This important issue—at the beginning of learning a language, this is the most important thing!—will either end up being overlooked, as if in the hope that somehow the student will figure it out on his own (it would be like releasing some toddlers alone on an ocean beach in stormy weather hoping that by the end of the day they will have learned to swim!), or it will become lost in a theorised jungle of phonetic arguments, full of ‘ideas’ that even the authors themselves can’t understand.

Mr Zamyatkin, though, offers a holistic, self-contained method in which training for these micro-motions is conducted by the loud repetition of typical textbook dialogues but in volumes much, much larger than needed simply to understand and remember them.

B...

A. In the course of extended and repeated listening to a single given phrase (in this case a matrix dialogue) the ‘noise’ of the foreign language becomes a recognisable sound. There is a deep wisdom in this. In every phrase of any language, there is a huge amount of information: about the tone, frequency, pitch, stress, means of pronunciation and other characteristics of each sound, word, word combination and phrase. But only young children who are still studying the language actually process this information, while adults filter it at the subconscious level, leaving only the bare ‘meaning’ of the phrase.

The same thing also happens with a foreign phrase, but the subconscious has no adequate deciphering matrix/program, so an unfamiliar phrase is heard either as meaningless noise, undifferentiated to sounds and words or they are interpreted by the old language matrix to be something quite different from what it actually is.

We must create—physically implant in ourselves!—a deciphering matrix of the foreign language. The matrix serves many functions, of course (including articulation, grammar, vocabulary and other functions), but its very first task is to decipher the sounds of the foreign language.

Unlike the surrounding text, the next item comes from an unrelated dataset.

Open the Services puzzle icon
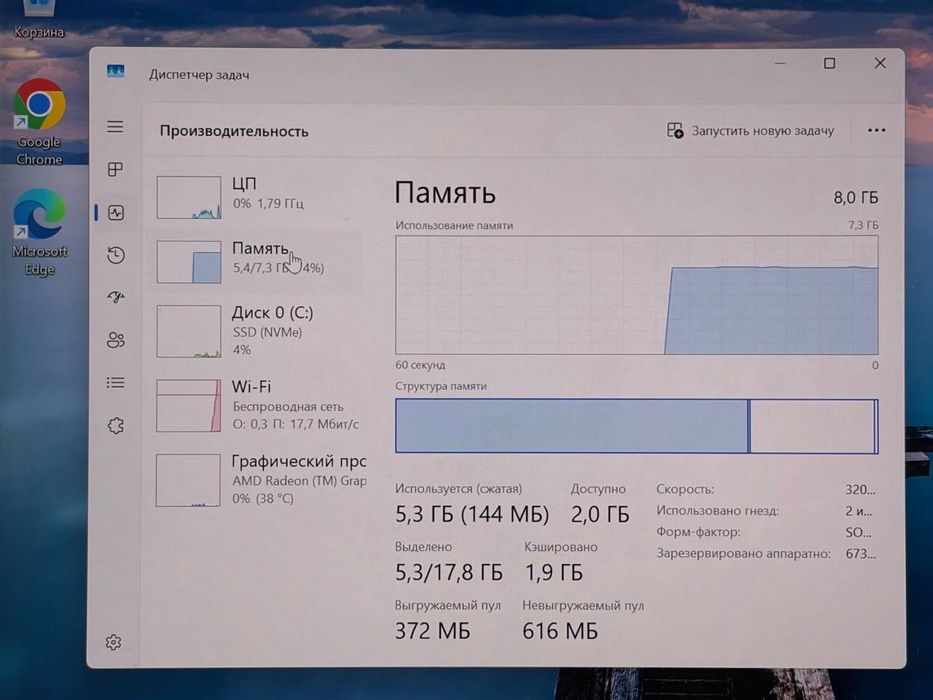This screenshot has height=700, width=933. pos(115,426)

During the process of listening to the matrix, our first priority is not to study the words, to understand their meaning or to memorise them (although this is not forbidden). By listening to the matrix dialogues, we are learning to hear foreign sounds, and they gradually become our own.

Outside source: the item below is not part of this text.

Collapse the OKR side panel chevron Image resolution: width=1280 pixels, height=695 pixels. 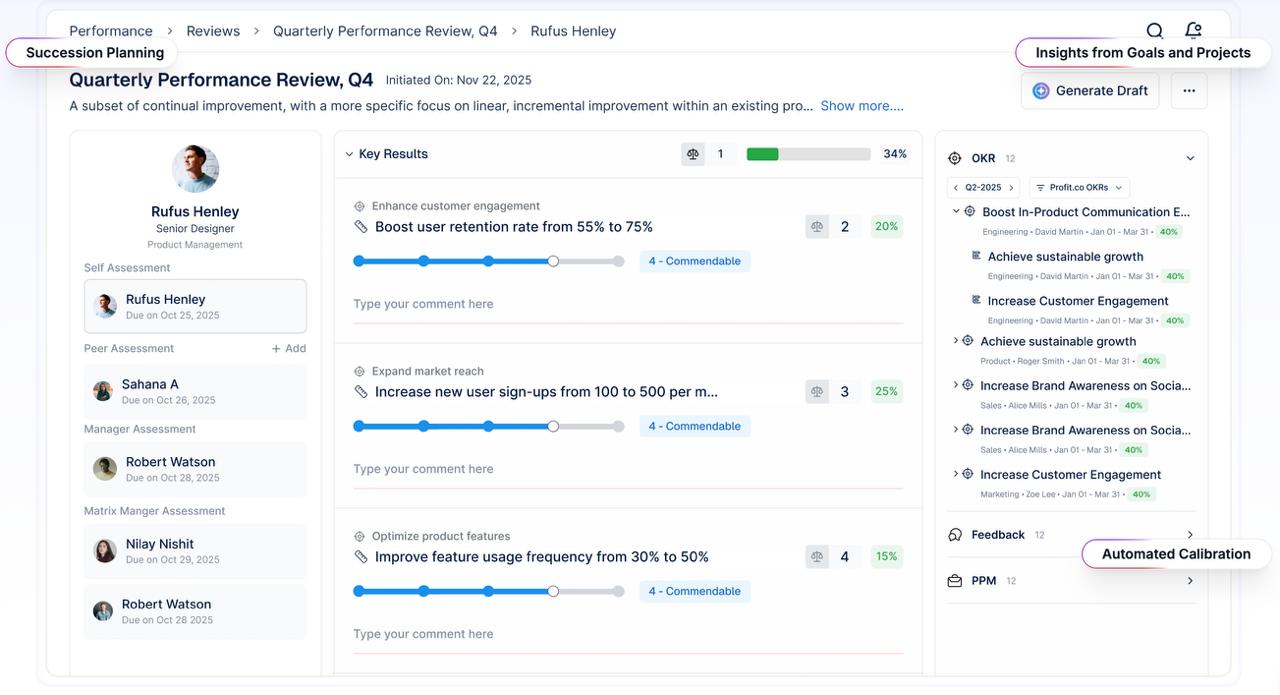(x=1190, y=158)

Gradually, day after day, distinct words start emerging from the torrent of nearly white noise, and it is very interesting to observe. Every sound in the word begins to take form, harmony is heard, along with the dynamics of the phrase, as well as the subtleties and nuances, which no textbook or teacher can explain. These can only be felt!

It is in this very unusual but very exciting process that Mr Zamyatkin suggests we fully immerse ourselves at the very beginning of the matrix method of studying a foreign language.

B...

A. In the film The Thirteenth Warrior, Antonio Banderas’ character is exiled to the North because of his affair with the wife of a ruler. He is sitting by the fire with some grimy Vikings who insult him in every way, talking among themselves in their own language, when he suddenly insults them in response—in their own language. The Vikings are surprised and even horrified because they had met this foreigner just a few days ago and he didn’t speak or understand a word of their language. They ask him how he learned to speak Viking, and he replied, ‘I listened!’

‘I listened!’—this is the key to learning a foreign language.

B...

A. Language skills are not limited to articulation, but they begin with it. It is useless to memorise words with incorrect pronunciation or to study the bare grammar. If you want to learn how to dance well, imitate the movements of a good dancer. Don’t read volumes on the dancer’s body’s chemical composition and the mechanics of the movements of his muscles.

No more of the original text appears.